= Physics education research =

Type of education research

Physics education research (PER) is a form of discipline-based education research specifically related to the study of the teaching and learning of physics, often with the aim of improving the effectiveness of student learning. PER draws from other disciplines, such as sociology, cognitive science, education and linguistics, and complements them by reflecting the disciplinary knowledge and practices of physics. Approximately eighty-five institutions in the United States conduct research in science and physics education.

== Goals ==

Number of Publications on Students' Ideas on the Bibliography by Duit (2005)
| Fragment | Publication |
----
| Mechanics (force)* | 792 |
| Electricity (electrical circuit) | 444 |
| Optics | 234 |
| Particle model | 226 |
| Thermal physics (heat/temp.) | 192 |
| Energy | 176 |
| Astronomy (Earth in space) | 121 |
| Quantum physics | 77 |
| Nonlinear systems (chaos) | 35 |
| Sound | 28 |
| Magnetism | 25 |
| Relativity | 8 |
----
- Predominant concept in brackets. Adapted from Duit, R., H. Niedderer and H. Schecker (see ref.).
One primary goal of PER is to develop pedagogical techniques and strategies that will help students learn physics more effectively and help instructors to implement these techniques. Because even basic ideas in physics can be confusing, together with the possibility of scientific misconceptions formed from teaching through analogies, lecturing often does not erase common misconceptions about physics that students acquire before they are taught physics. Research often focuses on learning more about common misconceptions that students bring to the physics classroom so that techniques can be devised to help students overcome these misconceptions.

**RECORDED INFORMATION:**

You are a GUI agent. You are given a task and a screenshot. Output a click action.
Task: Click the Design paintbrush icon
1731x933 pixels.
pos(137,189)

**PROBLEMS TO WORK ON:**
(a) According to the physics education research text, about how many institutions in the United States conduct research in science and physics education?
(b) Translate this sentence from the physics education research text into Spanish: "One primary goal of PER is to develop pedagogical techniques and strategies that will help students learn physics more effectively and help instructors to implement these techniques."
(c) Carry the physics education research text forward from its last sentence.

**ANSWER SET:**
(a) Approximately eighty-five.

(b) Uno de los objetivos principales de la PER es desarrollar técnicas y estrategias pedagógicas que ayuden a los estudiantes a aprender física de manera más eficaz y que ayuden a los instructores a aplicar dichas técnicas.

(c)
In most introductory physics courses, mechanics is usually the first area of physics that is taught. Newton's laws of motion about interactions between forces and objects are central to the study of mechanics. Many students hold the Aristotelian misconception that a net force is required to keep a body moving; instead, motion is modeled in modern physics with Newton's first law of inertia, stating that a body will keep its state of rest or movement unless a net force acts on the body. Like students who hold this misconception, Newton arrived at his three laws of motion through empirical analysis, although he did it with an extensive study of data that included astronomical observations. Students can erase such as misconception in a nearly frictionless environment, where they find that objects move at an almost constant velocity without a constant force.

== Major areas ==
The broad goal of the PER community is to understand the processes involved in the teaching and learning of physics through rigorous scientific investigation.

According to the University of Washington PER group, one of the pioneers in the field, work within PER tends to fall within one or more of several broad descriptions, including:

- Identifying student difficulties
- Developing methods to address these difficulties and measure learning gains
- Developing surveys to measure student performance and other characteristics
- Investigating student attitudes and beliefs as relating to physics
- Studying small and large group dynamics analyzing student patterns using framing and other new and existing epistemological methods

"An Introduction to Physics Education Research", by Robert Beichner, identifies eight trends in PER:

- Conceptual understanding: Investigating what students know and how they learn it is a centerpiece of PER. Early research involved identifying and treating misconceptions about the principles of physics. The term has since evolved to "student difficulties" based on the consideration of alternative theoretical frameworks for student learning. A difficulty with a concept can be built into a correct concept; a misconception is rooted out and replaced by a correct conception. The PER group at the University of Washington specializes in research about conceptual understanding and student difficulty.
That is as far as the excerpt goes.